We found thinness in late childhood to be predictive of not only overt hypothyroidism but also the presence of TPO antibodies. Although it has been shown that prenatal undernutrition and poor prenatal and infancy growth are associated with reduced thymic size and function (13, 14), less is known about the effects of growth and nutrition before and during puberty. The absolute size of thymus peaks at puberty (15), and it is thus possible that our finding reflects poor nutrition during this period, reducing the potential for immune regulation and permitting the emergence of autoimmunity.
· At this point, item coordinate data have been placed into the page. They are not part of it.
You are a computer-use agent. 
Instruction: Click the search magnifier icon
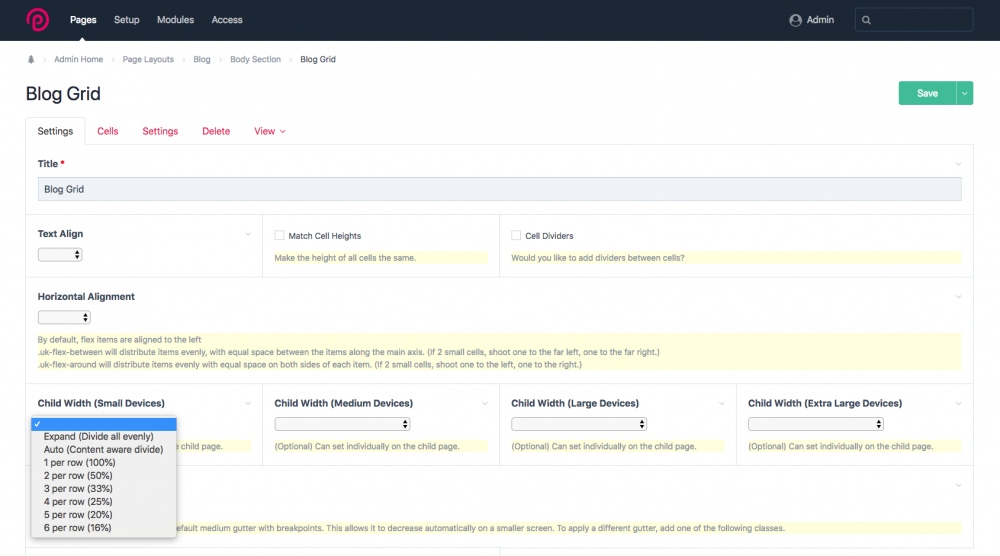click(x=866, y=20)

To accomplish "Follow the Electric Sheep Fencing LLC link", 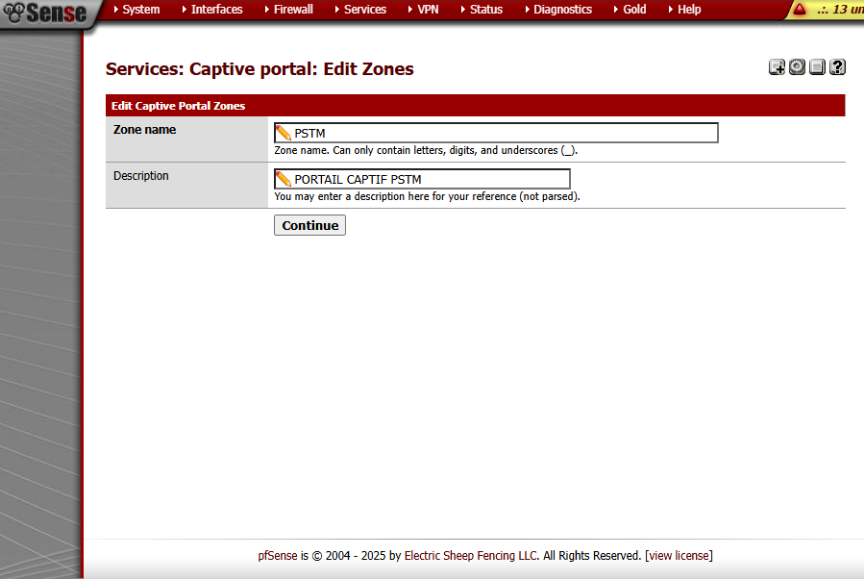I will tap(471, 556).
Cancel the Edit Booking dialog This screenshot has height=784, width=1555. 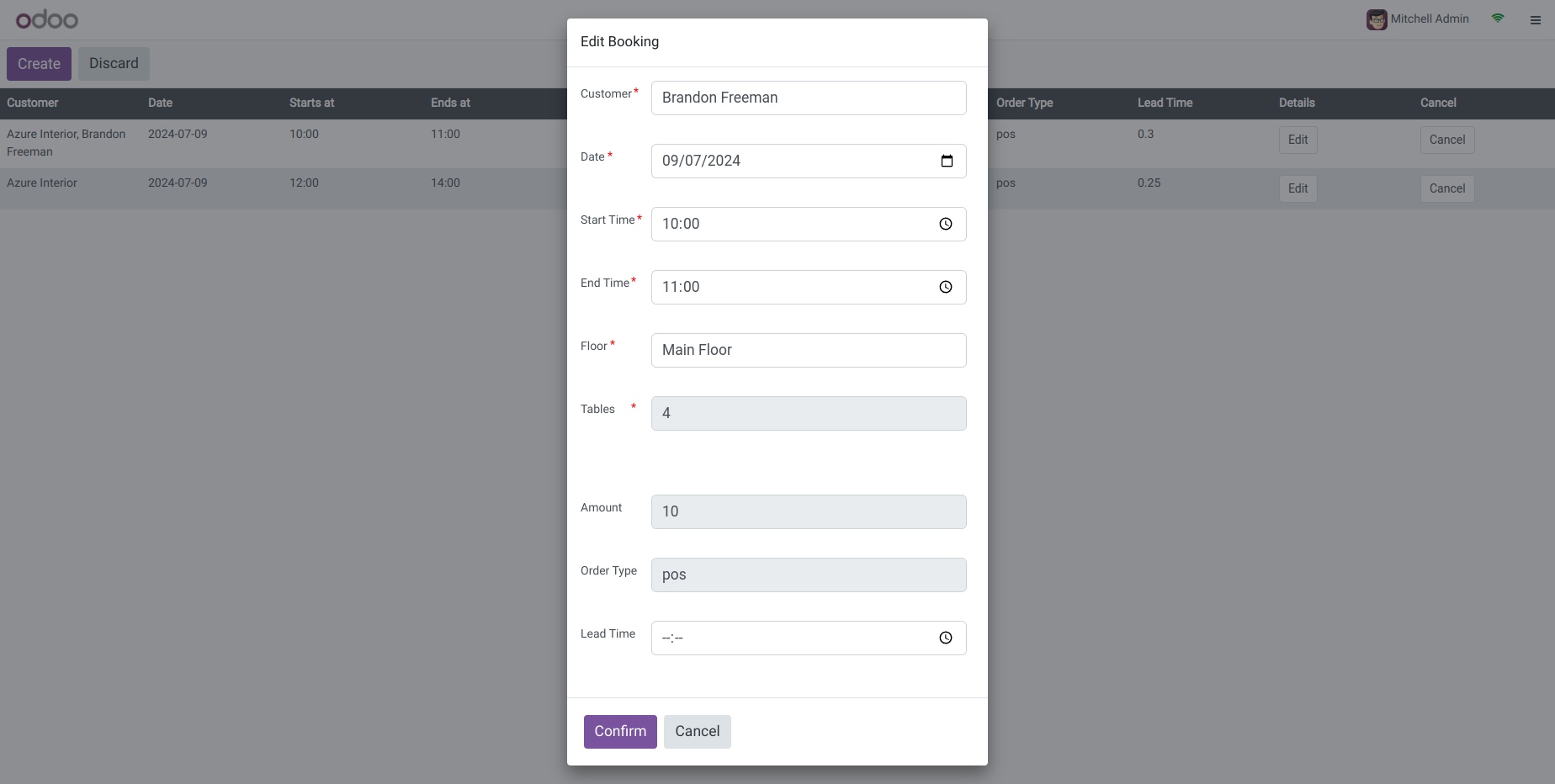click(x=697, y=732)

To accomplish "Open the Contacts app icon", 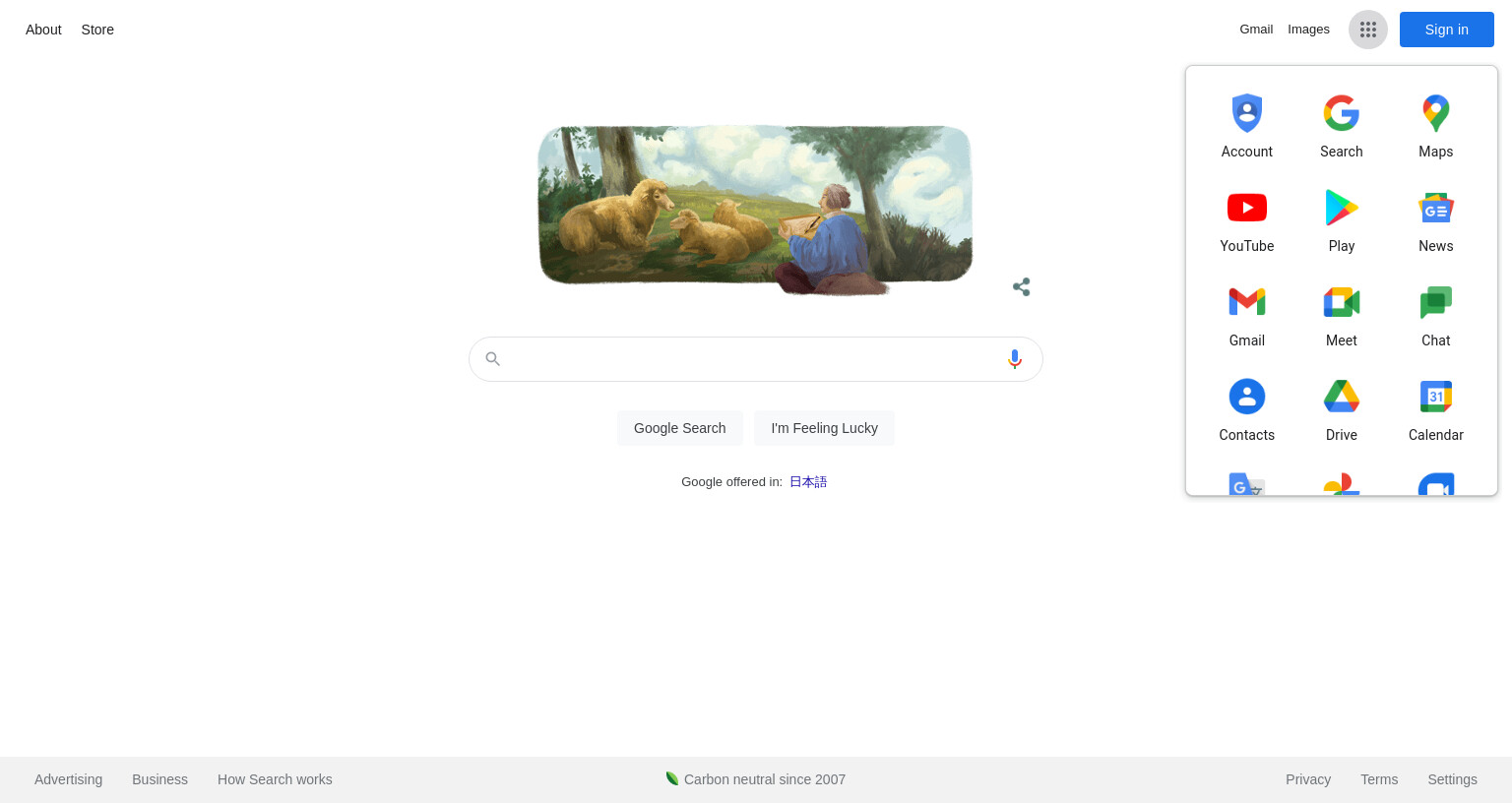I will 1247,397.
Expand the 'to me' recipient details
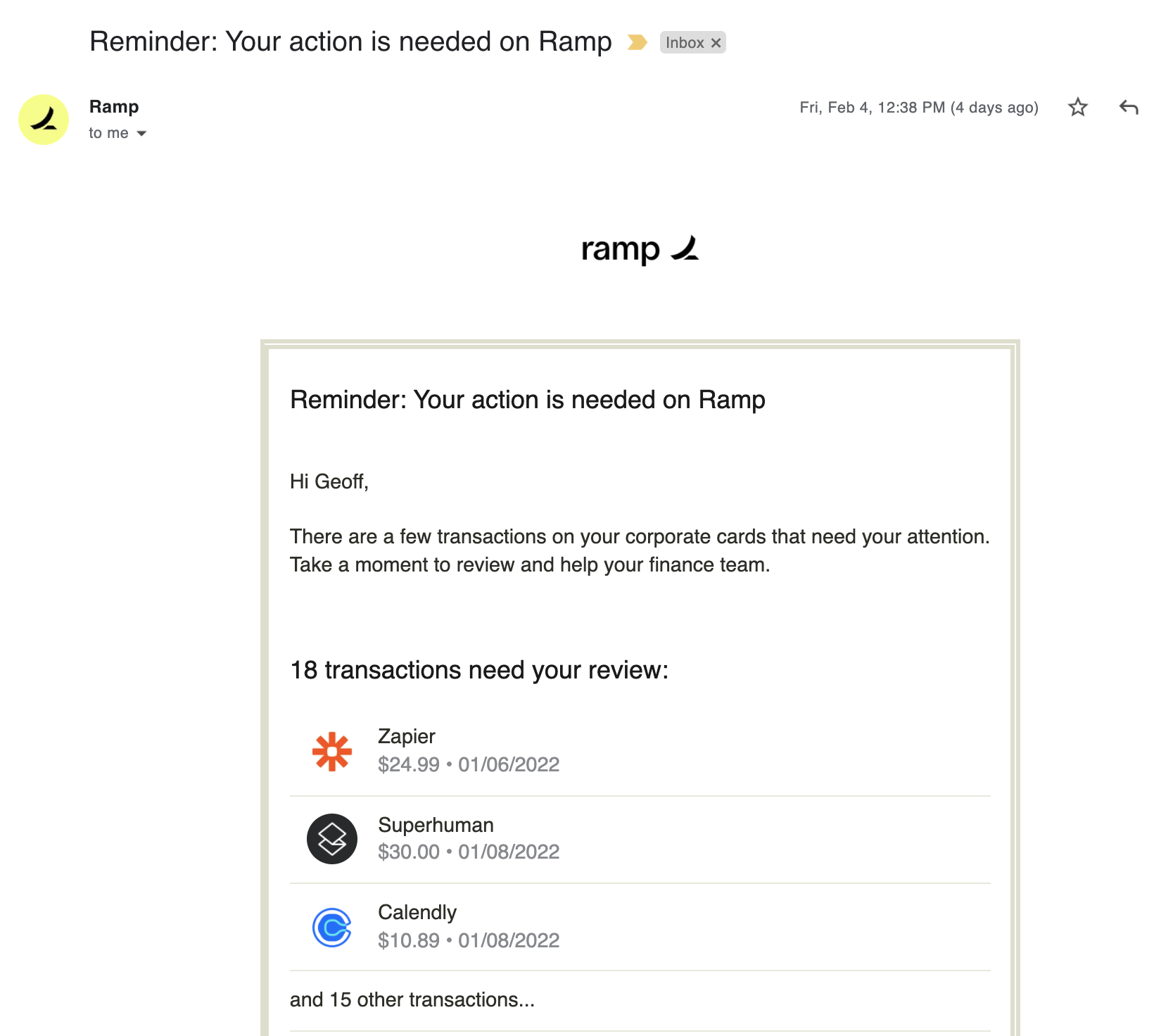 (x=141, y=133)
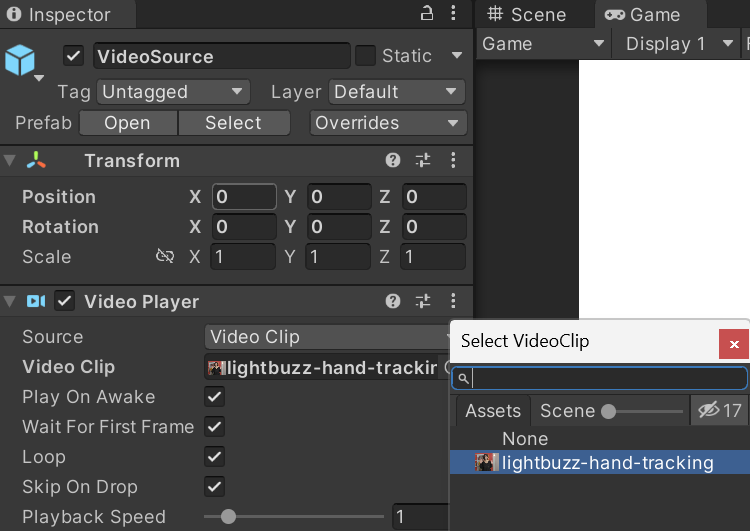Click the prefab Open button
Image resolution: width=750 pixels, height=531 pixels.
point(127,123)
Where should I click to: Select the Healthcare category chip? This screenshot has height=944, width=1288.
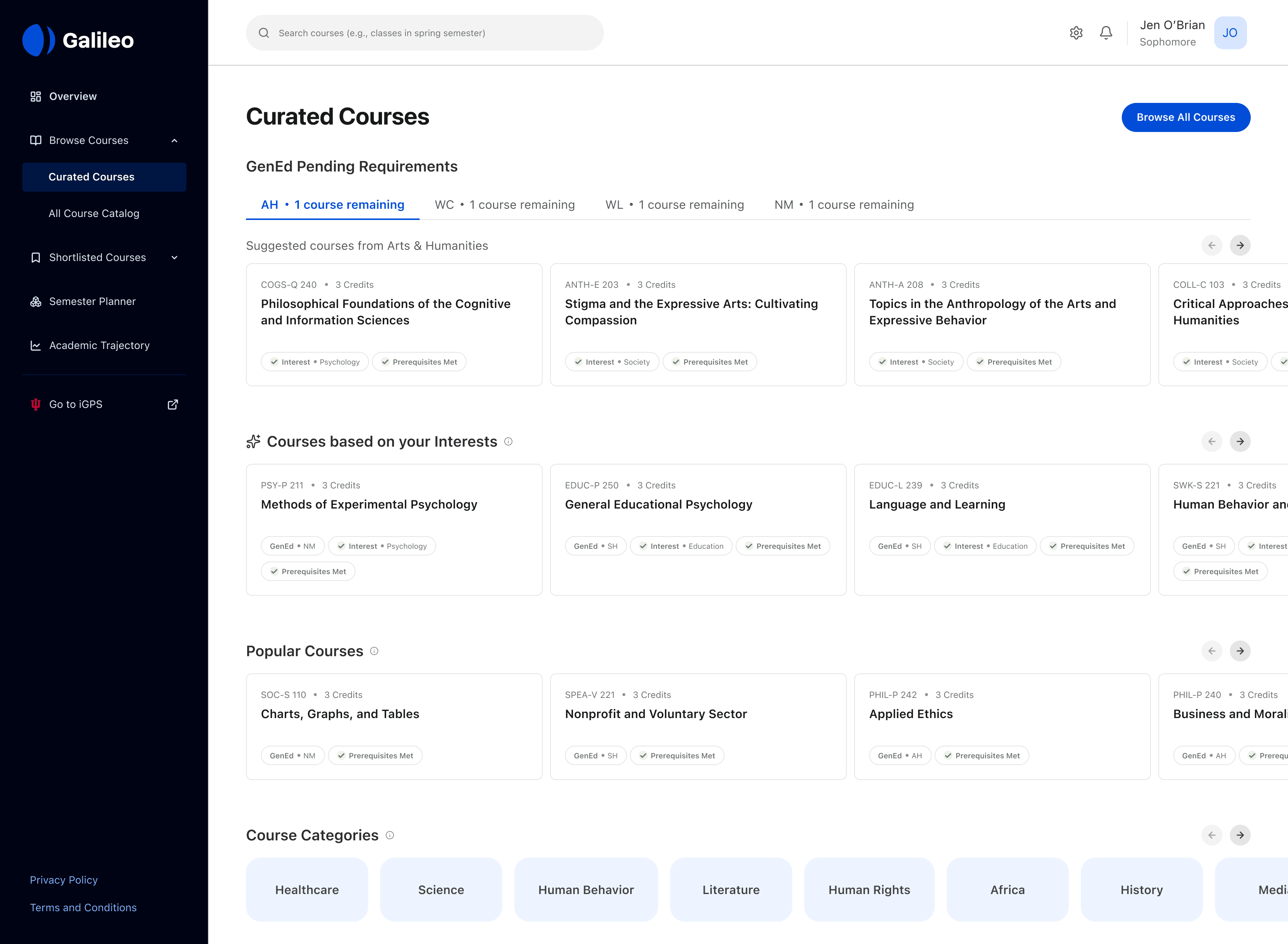(307, 889)
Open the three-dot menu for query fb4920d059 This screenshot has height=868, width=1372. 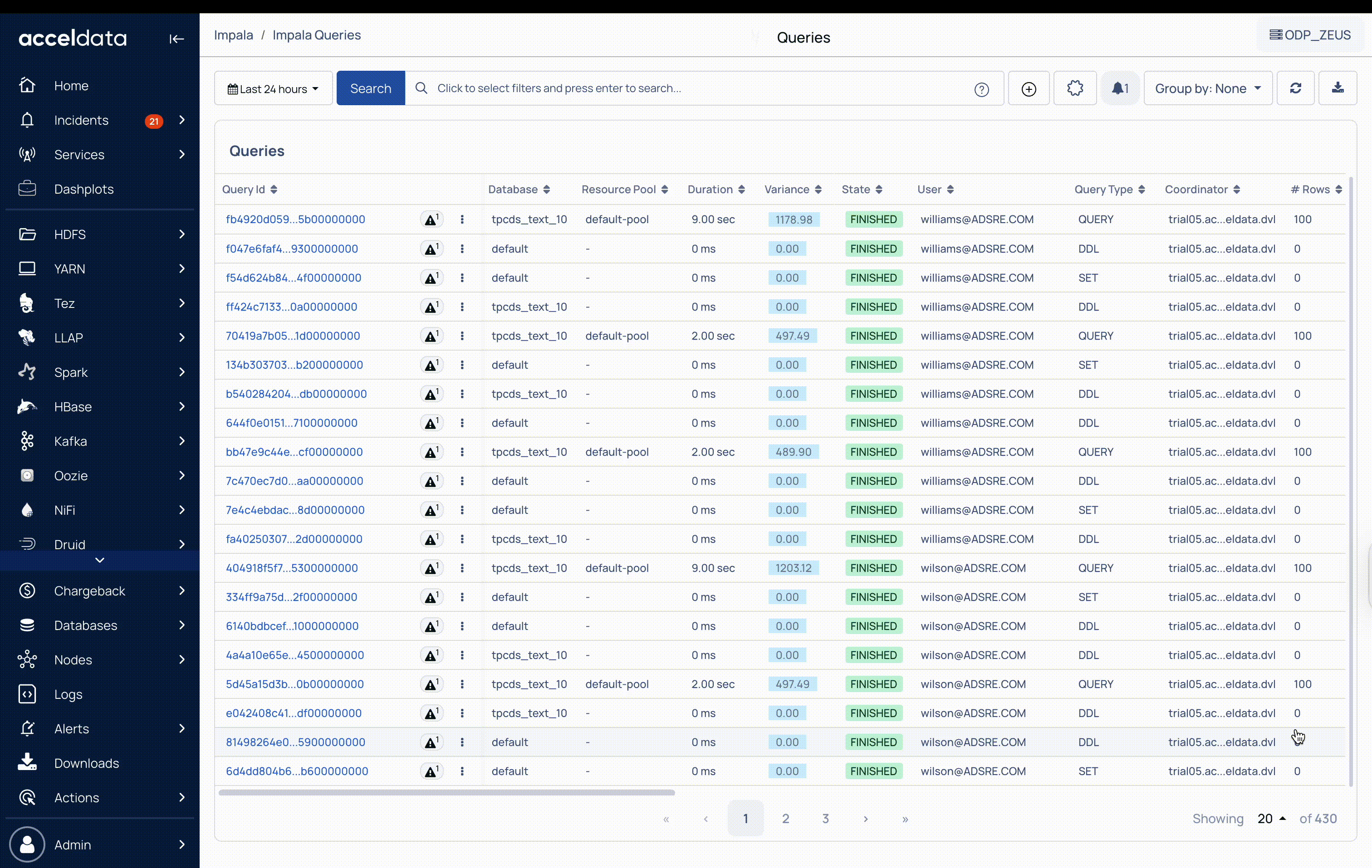coord(462,219)
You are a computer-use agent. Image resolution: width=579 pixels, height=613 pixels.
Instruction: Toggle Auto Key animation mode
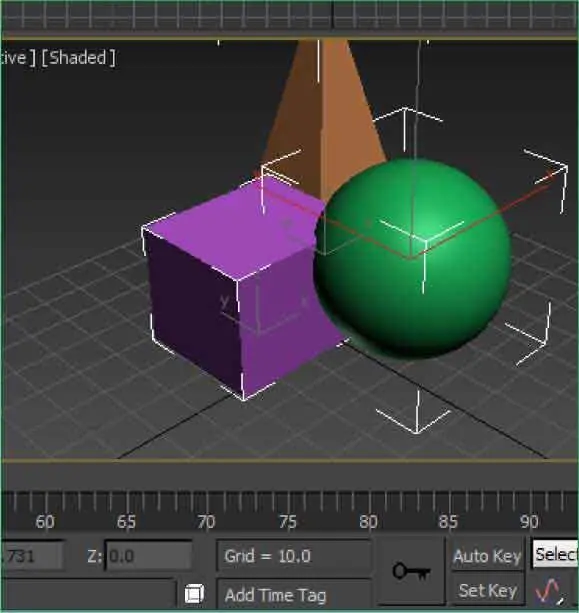pyautogui.click(x=487, y=556)
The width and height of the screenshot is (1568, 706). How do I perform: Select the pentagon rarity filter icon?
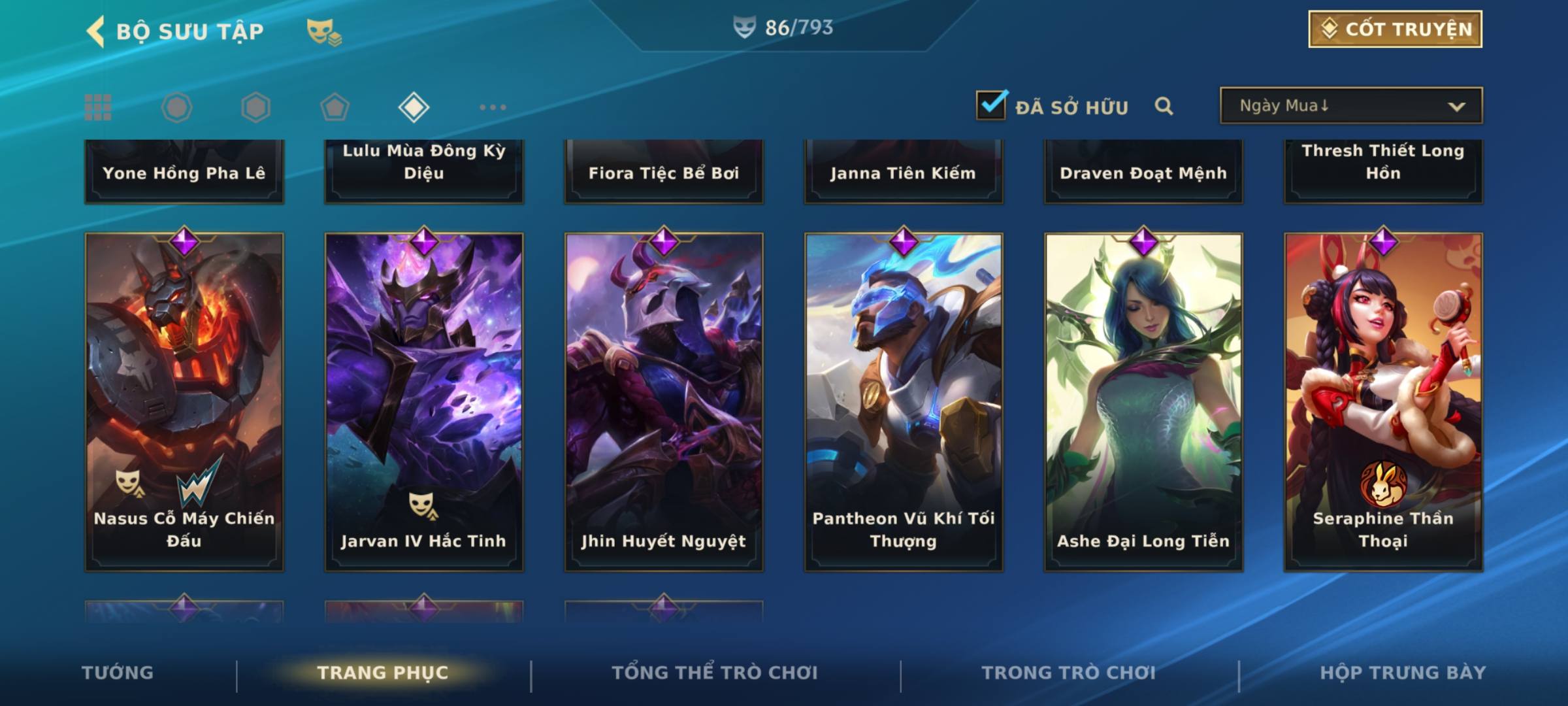click(335, 107)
Our data do not allow us to explore the potential role of a family history of thyroid disease. There is a clear genetic predisposition to spontaneous hypothyroidism (16), and some of the mothers may have had thyroid dysfunction during pregnancy. Some (17) although not all (18) studies have shown that mild, even apparently treated maternal hypothyroidism is associated with lower birth weight of the child. Mild maternal hypothyroidism has well-established long-term effects on neurocognitive development (18), which could be associated with broader long-term effects on growth or thyroid function, although we are unaware of any studies that have assessed this directly.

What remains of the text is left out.